In the twilight of his life, Albee isn't coasting on his Pulitzers (three), his Tonys (two) or even his proclamation from the mayor designating today Edward Albee Day in New York City.
The proclamation sits on the kitchen floor, propped against the wall, in the spacious Harrison Street loft he bought 35 years ago for $40,000 and shares with his kitten, Abby, who darts merrily about his vast collection of African art.
The Tonys and the Pulitzers aren't on view. Nor are any posters from his 31 plays, among them "Who's Afraid of Virginia Woolf?" "A Delicate Balance," "Tiny Alice" and "Seascape."
"When I was young, I was always embarrassed to go into theater people's apartments and see all their posters on the walls," he says. "I decided that, if I ever got a poster or an award, I would never put it up.
"Well, maybe I'll put up 'The Man Who Had Three Arms,' " he adds, referring to his most notorious Broadway flop, which resulted in a 15-year banishment of sorts from the commercial New York theater. He returned, triumphantly, in 1994 with the Pulitzer Prize-winning "Three Tall Women."

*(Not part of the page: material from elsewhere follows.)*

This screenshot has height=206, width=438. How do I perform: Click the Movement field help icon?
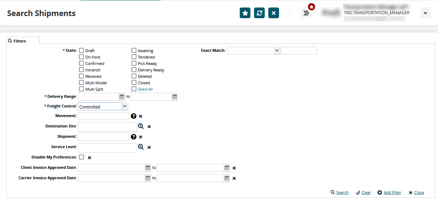click(x=134, y=116)
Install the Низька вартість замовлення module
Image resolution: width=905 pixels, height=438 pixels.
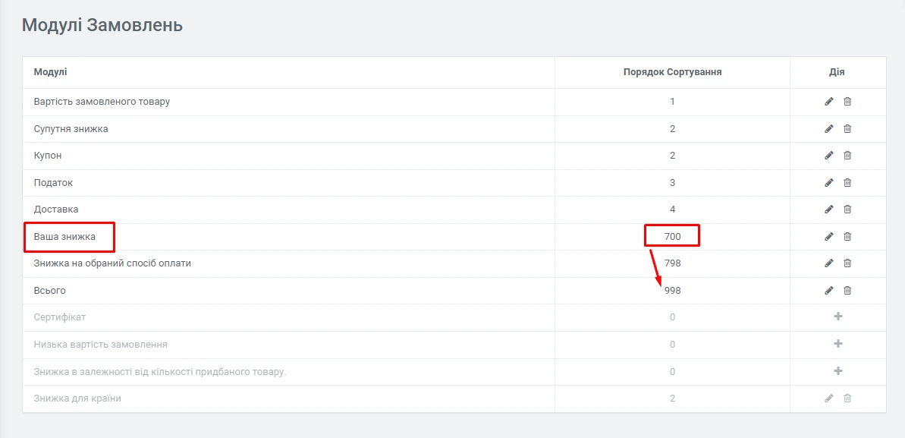(838, 345)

"I've always thought I write fairly decent plays, even the ones the critics don't like," Albee says. "I would never let a play open that I didn't think was OK. I have a fairly good sense of my talent. Anybody in the American theater has got to be that way. Look what they [the critics] did to Tennessee Williams. They killed Bill Inge."

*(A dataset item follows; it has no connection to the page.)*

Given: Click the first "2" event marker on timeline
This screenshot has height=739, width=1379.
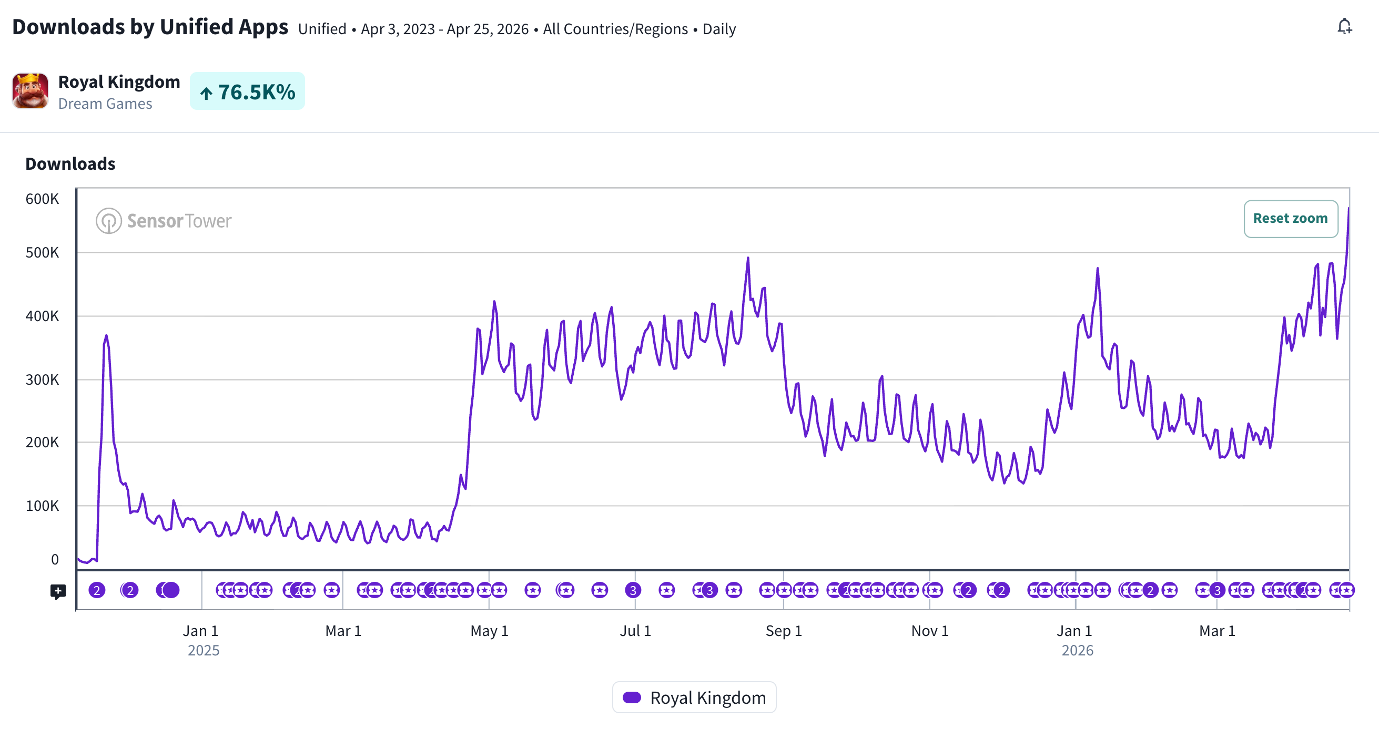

(Inge has made a posthumous comeback with the hit revival of "Come Back, Little Sheba" at the Manhattan Theater Club.)
"Actually, it was psychiatry that killed Bill Inge," Albee continues. "He was an alcoholic and a closeted gay guy who wrote good plays. Then he went to a psychiatrist and never wrote another good play. Back in those days, psychiatrists tried to 'adjust' you to society."
Albee, who usually has a store of witty, if enigmatic, responses to reporters' questions, is surprisingly candid these days.

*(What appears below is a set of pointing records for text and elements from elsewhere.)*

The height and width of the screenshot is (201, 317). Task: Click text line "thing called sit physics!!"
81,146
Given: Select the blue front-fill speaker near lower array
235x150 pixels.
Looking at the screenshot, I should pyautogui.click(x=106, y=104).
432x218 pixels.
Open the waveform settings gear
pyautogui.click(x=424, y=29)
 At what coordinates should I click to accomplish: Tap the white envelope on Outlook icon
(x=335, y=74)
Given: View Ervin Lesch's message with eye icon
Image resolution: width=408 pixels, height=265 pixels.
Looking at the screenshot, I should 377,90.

He misses his lover of 35 years, artist Jonathan Thomas, who died in 2005 after a long battle with cancer.
"I learned something important about dying, about a slow death, as Jonathan's was," Albee says. "What I learned was: Never forget who's dying. It's not about you. It's always about them.
"And I learned something about grief: It never ends. It's like a third arm."
Albee's made a few stabs at dating since Jonathan's death. But the one relationship he's had recently ended.
"He was 50 years younger than I am, which has its problems," Albee says, dryly. "And he was a writer. It didn't work. I don't think I'll have another relationship. And that's OK. Besides, I can't offer a person more than 10 years.
"Am I lonely? Probably. Yes. I want Jonathan back."
As for his own death, Albee says: "Well, I'm not looking forward to it. Woody Allen has all the best lines about dying, to which I can only add that it's a terrible waste of time.
"I have some plays to finish. Maybe I'll be allowed to go after that. Maybe if I stop writing a play, I'll die."